Barriers found through focus groups, talking with community leaders and a survey of 1,038 5th-to-12th graders in the county include implicit bias among players and coaches, a lack of transit access to green space and a region stretched thin by its explosive growth.

King County gets an overall “D” grade in “getting kids active through sports, play and outdoor recreation.” Twenty-two percent of boys and 16% of girls are getting 60 minutes of play per day. On average, King County youth are getting the recommended amount of activity 4.18 days per week, while those whose families don’t speak English in the home average 3.65 days and children from less-affluent families average 3.68.

Rather than a crisis, Casey Sixkiller, the county’s chief operating officer, sees an opportunity. The county has already seen success with programs such as Trailhead Direct, which expanded this year to connect hikers to nine trailheads using public transit. And it has provided $2.4 million for 36 other programs this year through the Youth and Amateur Sports Grant (YASG).

“The tragedy here would be if we took the report and didn’t build on the foundation that we’ve already laid, and take the opportunity where people want to collaborate and work together,” Sixkiller said. “We want to make sure we leverage this moment.”

The report lays out a path forward.

Since 2010, King County has seen the third-highest increase in the country in foreign-born residents, but it hasn’t kept up with the cultural influx.

“We did hear a lot in our focus groups about a cultural mismatch,” UW researcher Julie McCleery said. “Both not being able to navigate systems or field reservations or signing up for activities because it was in English, but also some confusion about how participation works in the U.S. … It’s more of a separate system that one has to learn how to negotiate, and the system has some cultural biases built into it.”

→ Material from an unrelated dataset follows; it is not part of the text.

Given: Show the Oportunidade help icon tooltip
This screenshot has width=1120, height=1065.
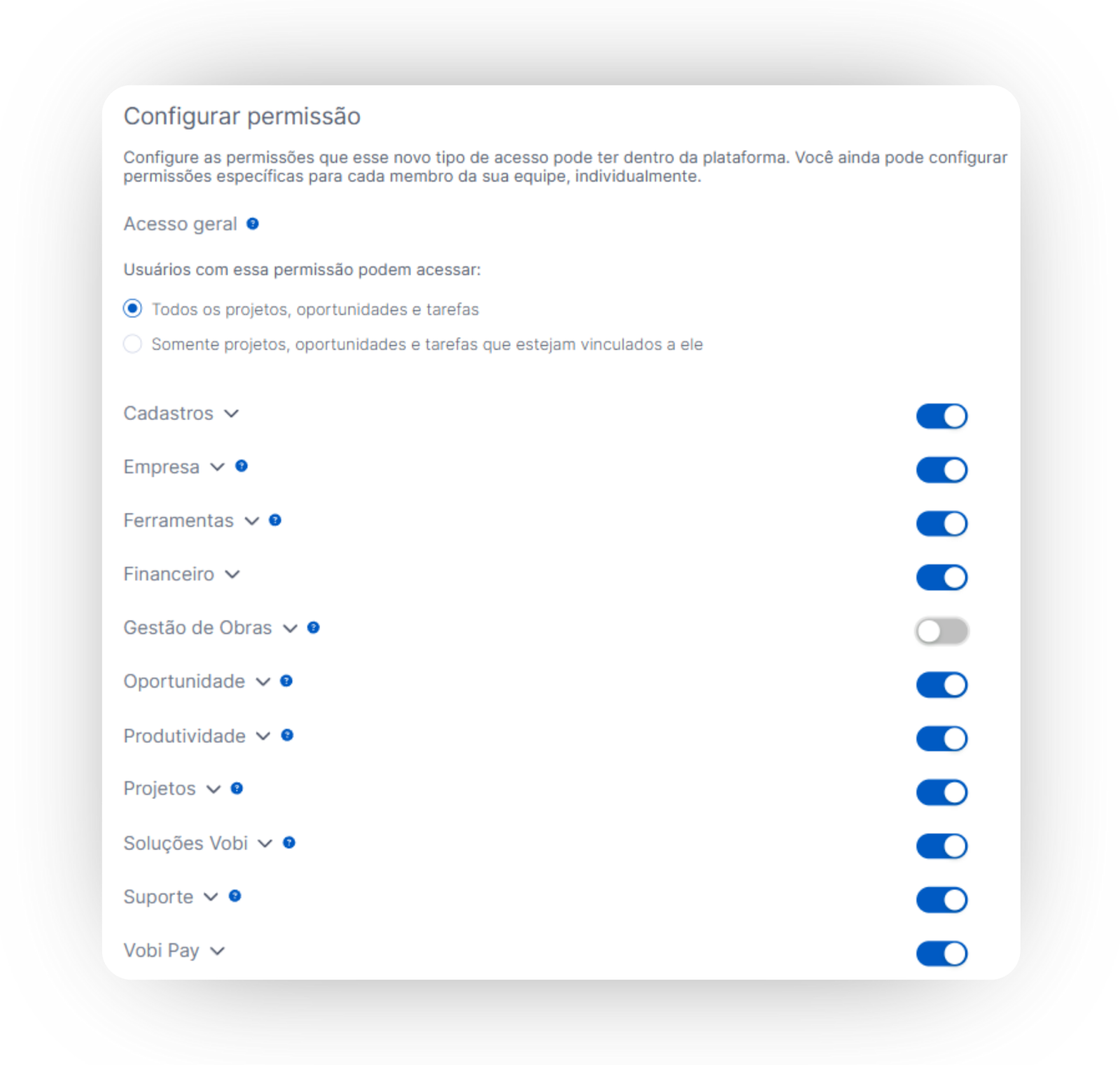Looking at the screenshot, I should click(286, 681).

Children in families that don’t speak English in the home were three times less likely to participate in organized sports. The study found immigrant families had a particularly difficult time navigating a system in which registration forms and scholarship information, if available, are only in English.

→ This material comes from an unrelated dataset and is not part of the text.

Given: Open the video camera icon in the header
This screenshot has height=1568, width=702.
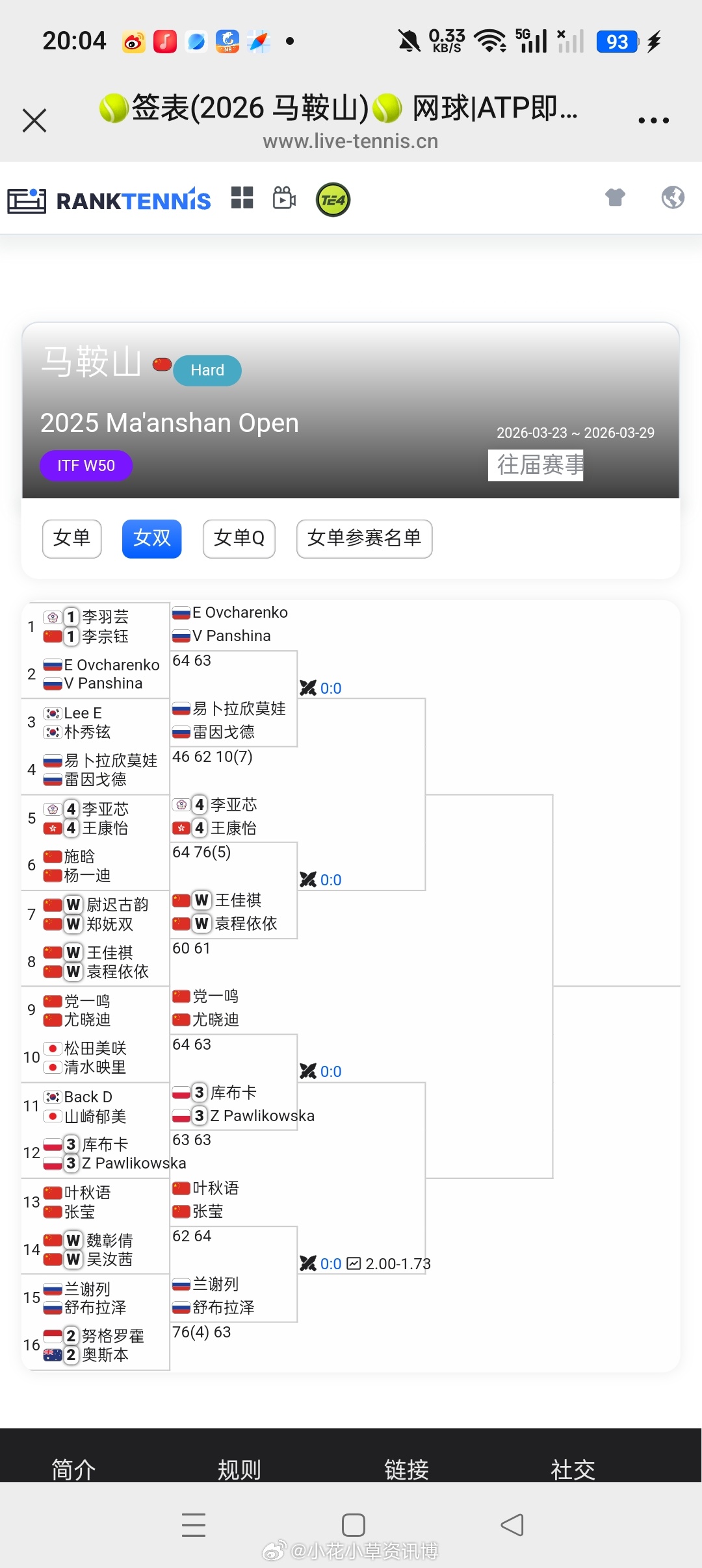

“Even if (programs) do have scholarships, the signs are in English,” one program leader said in the report. “The communications are in English, so families aren’t able to read and understand. … We don’t understand that we have to go to softball evaluations in order to be able to play on the team; like, we just want to sign up.”

There also is a disparity between interest in a sport and participating in it. Youth of color and white children show similar levels of interest in a range of sports. But when surveyed about 49 potential activities, white children had participated in 48 of them, while 17 — including ice skating, hockey, rowing and lacrosse — weren’t selected by a single black or Latinx respondent.

The report calls for a public-health campaign translated into multiple languages, as well as an equity tool kit to ensure programs are reflecting the communities they serve and a centralized portal for rating and reservations.

But further, 80% of children are reaching their activities by car. The report also calls on King County to expand free youth access to transit and to focus on the number of parks within a quarter-mile of a transit stop. It found while 53% of youth would consider using public transportation to get outside, 71% of King County parks were insufficiently accessible via transit on a given Saturday morning.

It’s worse in South King County, where there is less green space and fewer transit routes to them. But the Sounders’ RAVE Foundation and the Washington Youth Soccer Foundation have brought four soccer fields to Auburn and another to Burien, one recipient of YASG funding. It is public-private partnerships like those, particularly with local pro sports teams, the report also sees as potential solutions.